Telling the truth: technique for unbiased survey answers – Make money from data

The truth. It is not always easy to get to it. If you are doing surveys or questionnaires you will know that people do not always reply honestly but are biased towards social norms. Ask for which sexually transmitted diseases a person is currently suffering from, and you will get lower responses than the frequency of the diseases in the population.

However, there is a technique for obtaining honest answers which we have used before and which is widely applicable in practical situations.

Figure 1 can illustrate a typical survey form using the example of sexually transmitted diseases (STD). The problem is that some people considers it a social stigma to have a STD and you will see a lower frequency of the diseases in your results than in the population.
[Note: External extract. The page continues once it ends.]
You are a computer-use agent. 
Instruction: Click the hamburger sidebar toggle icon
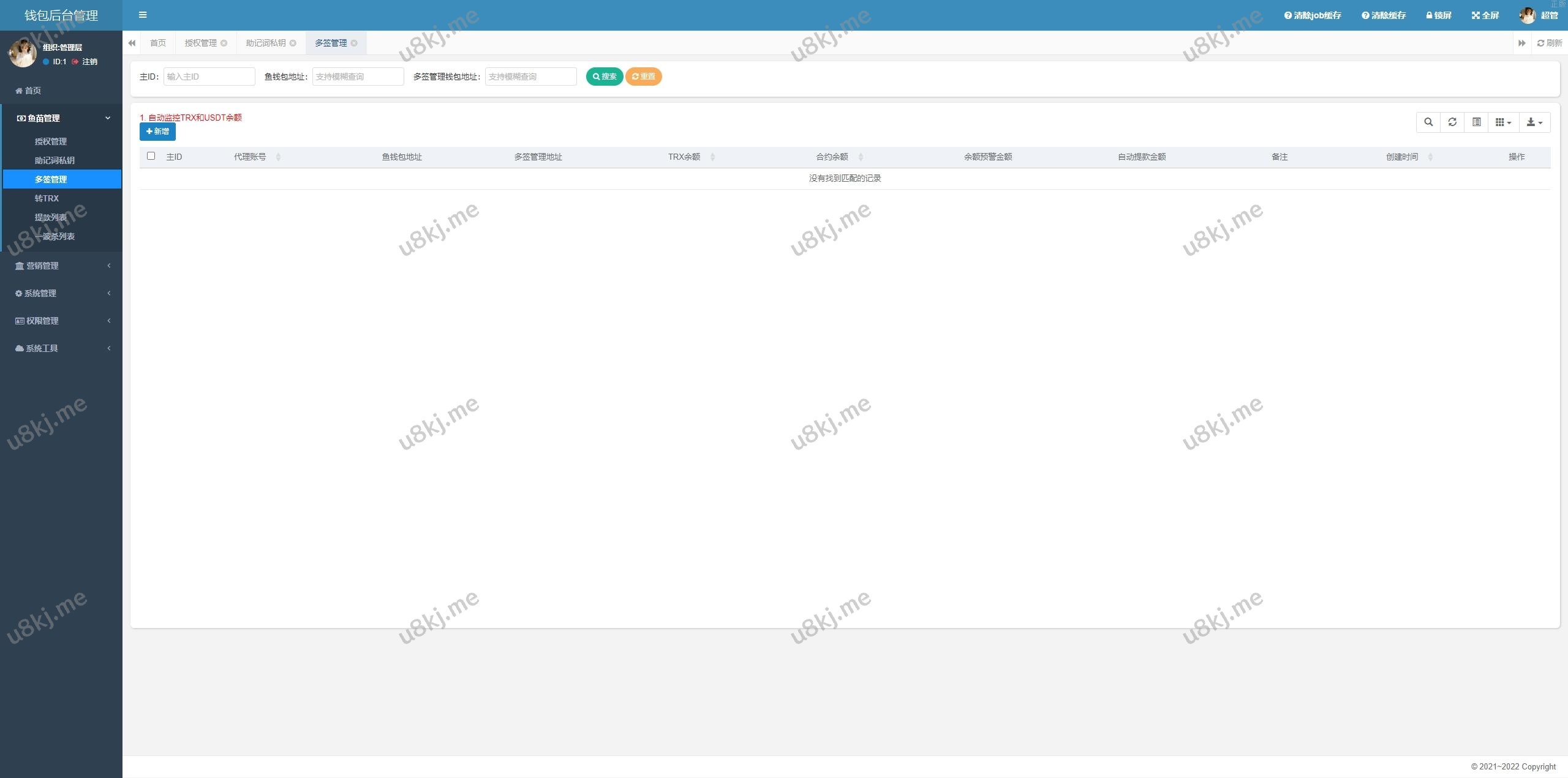(143, 15)
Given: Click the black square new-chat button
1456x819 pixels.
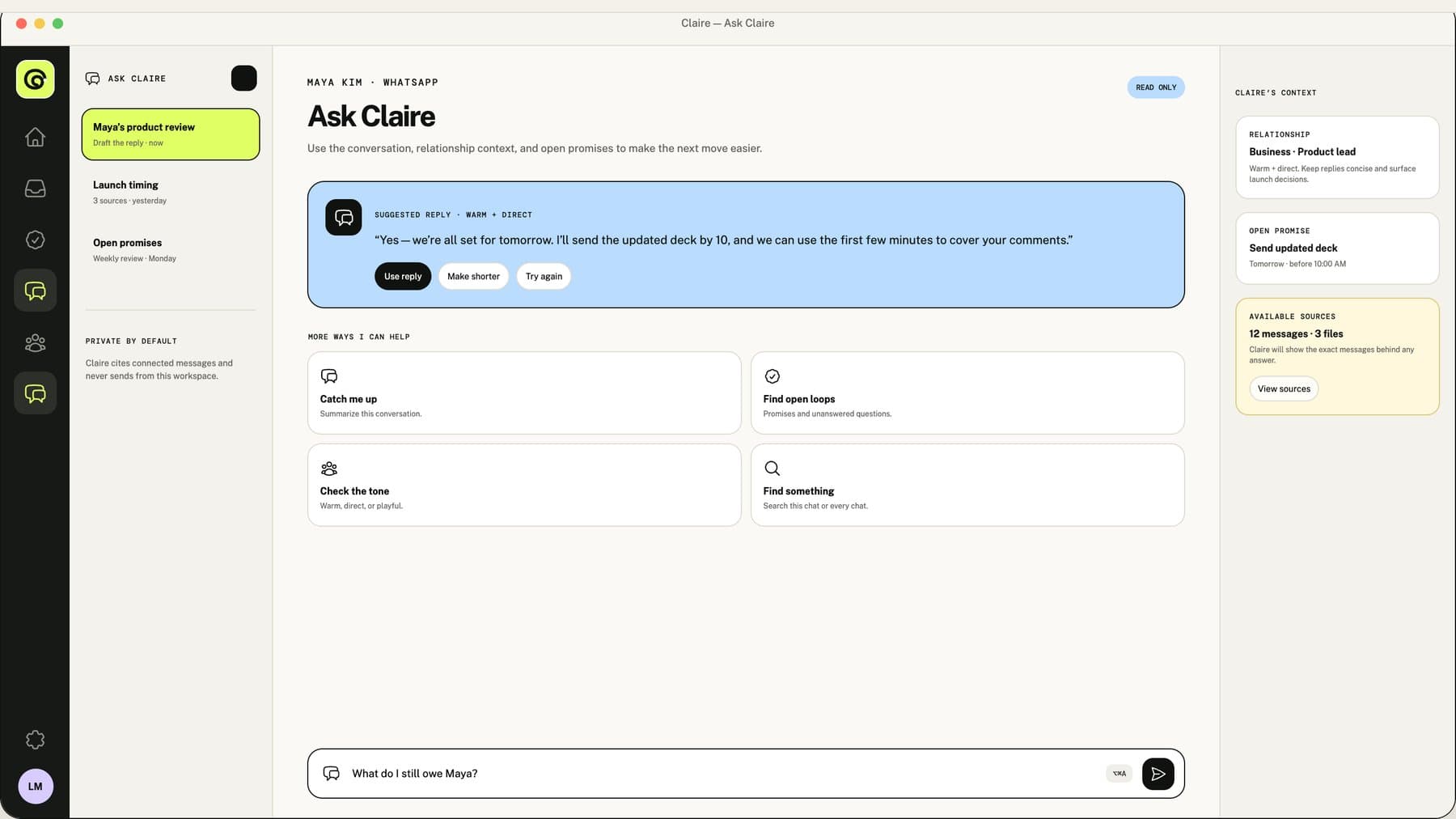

Another example may be to ask for the number of sexual partners which young men in particular will tend to over-report.

Biased answers

Figure 1: Typical positive questionnaire.

But there is a way to get honest answers. Consider the inverse question: name one sexually transmitted disease you do not currently have.

(Possibly) unbiased answers

Figure 2: Example negative questionnaire.

Now that is a quite different question from a psychological and social point of view. There is no particular (real or imagined) social stigma associated with not having herpes. You are much more likely to get an honest answer to this question.

But even if everybody answers honestly, what does a negative questionnaire like Figure 2 tell you? It does not tell you directly the prevalence of the diseases in the population, but it does tell you the difference in probability of the options, and combined with a positive survey like Figure 1 it can give you true unbiased results.

Consider first a negative survey with two options which we might call “¬A” and “¬B” (the negation sign “¬” reminding us that we are asking if you do not have A or B).

Assume for the moment that there is no overlap in the options, i.e. nobody has both A and B. Let’s call the probabilities in the population for each of the options a and b, and let us call the probability for having neither X. Further assume for the moment that there is no bias in selecting one option over another when both apply (so the healthy people have no preference for selecting “¬A” or “¬B”). Then you expect a distribution of answers as in the diagram below.

[Frequency distribution] — Figure 3: Frequency distribution of negative 2-question survey.

All the people who have A must answer “¬B” and all the people who have B must answer “¬A”, while the people with neither disease selects either option with equal probability.

Subtracting the responses to “¬B” from the responses to “¬A” gives you a true unbiased estimate for the probability difference a-b.

The case with three options in the survey is similar and shown below:

[Frequency distribution of negative 3-question survey] — Figure 4: Frequency distribution of negative 3-question survey.

Subtractions of the response frequencies will again give you true unbiased estimates for the differences in population probabilities a-b, b-c, and a-c.

This may already be enough for your needs. You may know one of the probabilities already. For example, one of the diseases may lead to a quick death if not treated and you are confident that the treatments and death certificates are reported accurately. Or in a marketing setting, you may know very well the sales of model A and are interested in knowing how well two new models B and C will perform.

If not, you can often combine a negative survey (Figure 2) with a positive one (Figure 1) to get a good unbiased estimate for the probabilities.

Assume for the moment that all options in Figure 1 are equally difficult to admit. Then you would expect that a certain proportion, let us call it F, of your respondents will leave the box unchecked and you get a distribution like the one below:

[Frequency distribution of positive 2-question survey with bias F] — Figure 4: Frequency distribution of positive 2-question survey with bias F.

Of course you do not know the bias, i.e. the value of F. That is the problem. But subtracting the two response frequencies gives you (a-b)*F. From the negative survey you know the difference a-b allowing you to easily solve for F. Applying this value to the frequencies in the positive survey gives you the true unbiased probability estimates.

Summary

By combining positive and negative question surveys we are able to get an estimate for the true population probability independent of the bias in responses.

Of course we have simplified somewhat in this discussion. Maybe there isn’t an equal probability of selecting among the true answers. Maybe the bias is not a single number like above. We’ll leave our readers to think about these objections before perhaps returning to them later. But in many practical cases you can make reasonable assumptions about the distributions that skew the results or you can change the approach to reduce or eliminate a bias (e.g. random order of the options). It will not be perfect, but you are not aiming for a perfect result but one that is accurate to maybe a tenth of the true probability (two significant digits).